How to Design Unforgettable Experiences – 2CV x Outernet
How to Design Unforgettable Experiences – 2CV x Outernet
On Wednesday 26th November, Outernet and 2CV took to the Now Trending stage with a panel of experts: Bethany Cawthorpe-Peck (Lead Director, Red Consultancy), Dr. Sheree McCormick (Cognitive Psychologist), Claire Jansen (Research Director, 2CV) and Jad Zouein (Director of Creative & Media Technologies, Outernet).
Together, they explored what elevates an experiential campaign from good to truly unforgettable, from creative principles and co-creation to measurement frameworks and emerging tech. If you missed it, here are the key takeaways.
1. What Makes Experiential Campaigns Exceptional?
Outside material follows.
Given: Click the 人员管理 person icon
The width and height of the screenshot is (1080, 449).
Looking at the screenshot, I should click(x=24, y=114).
Bethany kicked off by stressing one essential rule: stay true to the brand’s identity. Not every brief is right for experiential, so interrogating the strategy upfront is crucial.
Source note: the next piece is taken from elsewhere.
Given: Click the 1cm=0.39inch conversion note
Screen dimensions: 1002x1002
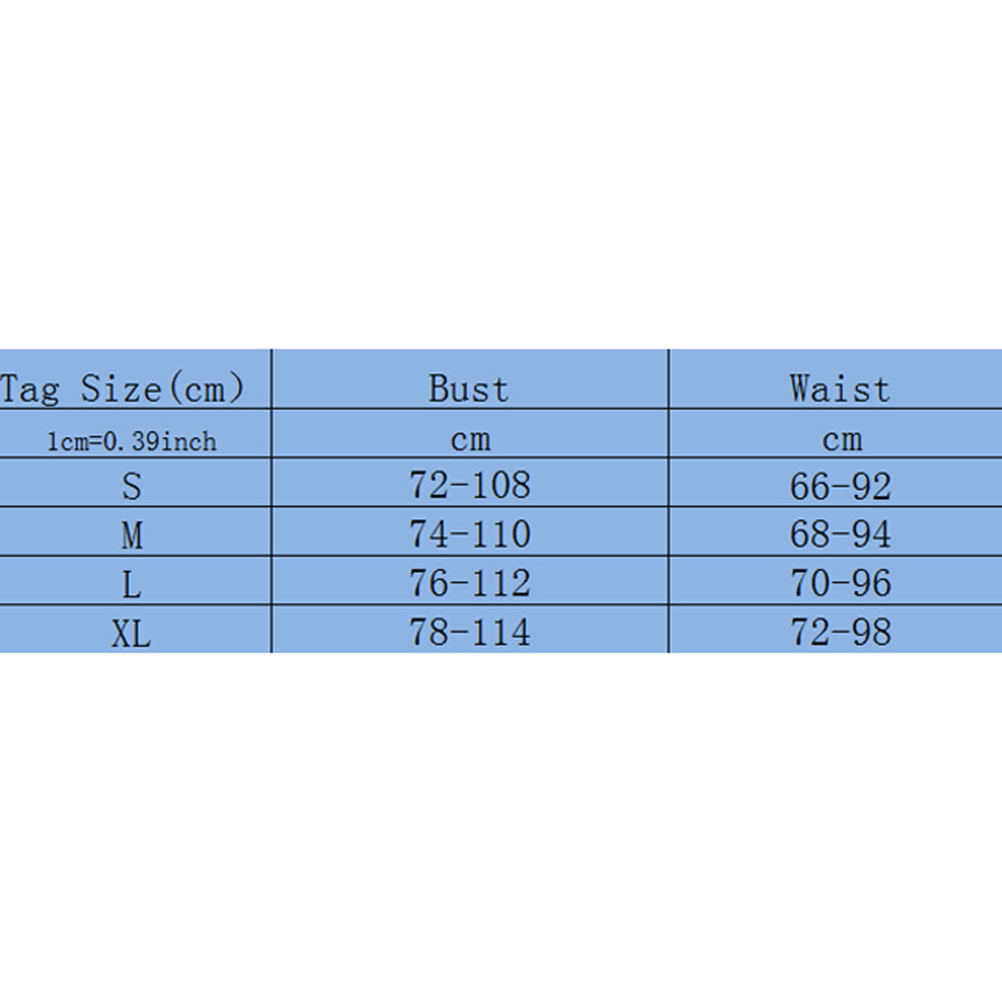Looking at the screenshot, I should (131, 441).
She spotlighted McDonald’s recent campaign, where the challenge was communicating changes to how their burgers were made. Instead of simply announcing it, they created a tactile, playful world of giant buns, melting cheese and towering lettuce, transforming a fairly functional message into something consumers could feel, enjoy and remember.
Jaecoo partnered with Universal Pictures to create a Jurassic World virtual drive-through at Outernet
Jad added another Outernet example: Omoda Jaecoo’s automotive launch. Facing a crowded automotive market, they partnered with Universal Pictures to create a Jurassic World virtual drive-through. Audiences became active participants rather than passive viewers and the brand saw stronger uplift across the funnel as a result.
The takeaway: choose the right type of experience. Whether deeply immersive or highly interactive, the execution must align with brand identity and campaign goals.
2. Measurement: Capturing the True Value of Experience
Claire highlighted that experiential campaigns are inherently complex, making measurement challenging but essential.
2CV have developed a multi-layered framework to assess impact across:
Personal impact
Behavioural change
Reputational shift
No single metric can capture all of this, and benchmarking against category norms is vital to understand relative performance. Importantly, measurement needs to be built in from the start, not added as an afterthought.
3. The Psychology of Experience
Dr. Sheree McCormick unpacked the cognitive science behind why experiential works. Humans instinctively look where others are looking; our mirror neurons fire, helping us form stronger emotional and brand connections.
Experiential advertising also enhances mental imagery, making it easier for people to recall how an experience made them feel. Layering multi-sensory cues amplifies this effect.
Bethany reinforced this point: when brands successfully activate all five senses, they create truly resonant moments.
4. Designing for Immersion
Jad outlined the core design principles behind strong experiential work:
Put the human at the centre, not the technology.
Use technology as seamless infrastructure, not decoration.
Build a coherent story that invites participation.
Ultimately, great experiential design is about crafting a journey where tech, creativity and human behaviour come together.
5. What’s Next for Experiential?
The panel closed by sharing what keeps them up at night:
Bethany: making experiences accessible and scalable to the masses.
Claire: avoiding “one-size-fits-all” measurement; keeping frameworks tailored and meaningful.
Sheree: maintaining personalisation as tech evolves.
Jad: ensuring experiences remain emotionally genuine and fun.